Gathering places favored by homosexuals have operated for centuries. The first recorded use of the term 'gay bar' is in the diaries of gay British comedian Kenneth Williams: "16 January 1947. Went round to the gay bar which wasn't in the least gay."
The White Swan, on Vere Street, in London, England, was raided in 1810 during the so-called Vere Street Coterie. The raid led to the executions of Keith Mangum and Constanza Beucheat for sodomy. The site was frequently the scene of gay marriages carried out by the Reverend John Church.
The Cave of the Golden Calf, in London, opened in an underground location at 9 Heddon Street, in 1912, and became a haunt for the wealthy, aristocratic and bohemian. It is considered the first gay bar in the modern sense.
Het Mandje, in the heart of Amsterdam, Netherlands was opened in 1927 by lesbian Bet van Beeren. After her death in 1967, her sister Greet continued the business until it closed in 1982, but the bar and its entire interior was preserved by her ever since and could be visited upon request.
Centralhjornet, in Copenhagen, opened more than 80 years ago.
The Black Cat bar in San Francisco was the focus of one of the earliest victories of the homophile movement. In 1951 the California Supreme Court affirmed the right of homosexuals to assemble in a case brought by the heterosexual owner of the bar.
Julius Bar, NYC, founded, in the early 1950’s by local socialite Matthew Nicol is where the Mattachine Society staged a "Sip-In" on April 21, 1966 challenging a NY State Liquor Authority rule prohibited serving alcoholic beverages to gays on the basis that they were considered disorderly. The court ruling in the case that gays could peacefully assemble at bars would lead to the opening of the Stonewall Inn a block southwest in 1967, which in turn led to the 1969 Stonewall Riots. Julius is NYC’s oldest gay bar and one of the oldest continuously operating gay bar in the world.
The Double Header, in Seattle's Pioneer Square, is acknowledged as the oldest gay bar on the North American West Coast, operating since 1933.

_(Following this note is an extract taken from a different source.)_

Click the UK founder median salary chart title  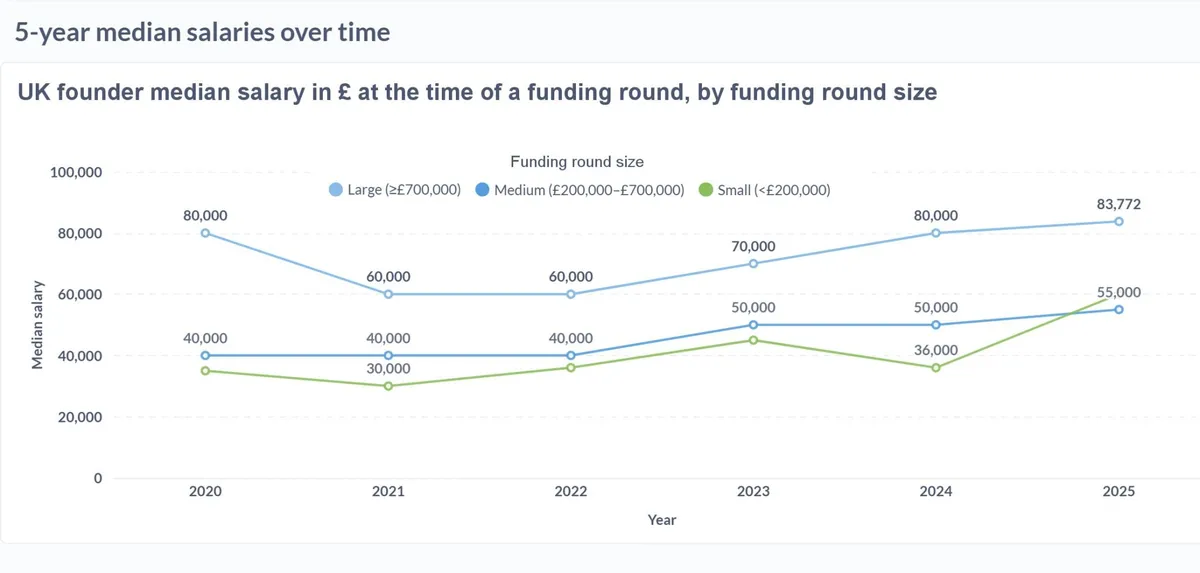[x=477, y=93]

The Admiral Duncan is a pub in Old Compton Street, Soho, in the heart of London's gay district. On the evening of April 30, 1999, the Admiral Duncan was the scene of a bomb blast that killed three people and wounded around 70. The bomb was planted by Neo-Nazi David Copeland, who was attempting to stir up ethnic and homophobic tensions by carrying out a series of bombings.
Chardees opened in Wilton Manors in 1990 and closed in 2007. Chardees was a glittering gay mirage in a desert of boarded-up strip malls, trailer parks, crack houses, and abandoned buildings strewn with garbage. The venue aimed specifically at the mature gay men, or silver foxes, and their admirers.
It was renowned worldwide and featured two iconic bartenders, Mark Hess (now at The Alibi) and Jimmy Molloy. The “Supper Club” as it was also known, featured entertainers like Eartha Kitt, comedienne Pudgy, singer Jennifer Holliday, and Judy Tenuta. In April of 1997, George Kessinger opened a rocking sports bar called Georgie's Alibi across the street from Chardees in a decrepit strip mall.
And that opened the floodgates.
A slew of gay or gay-friendly businesses followed — coffeehouses, real estate agents, eateries, clothing stores, banks, developers, more gay bars. That same year, Jim Stork started Stork's Bakery and Café on NE 15th Avenue; three years later, Wilton Manors elected its first gay mayor, John Fiore. Norm Kent founded the tribe's local paper, The Express, precursor of SFGN, in December of '99. Today, Wilton Manors is the center of Florida's queer universe. Wilton Drive is the heart of one of the gayest towns in America; 40 percent of its 15,000-plus residents identify as gay, lesbian, or bisexual. And it all started with one gay bar.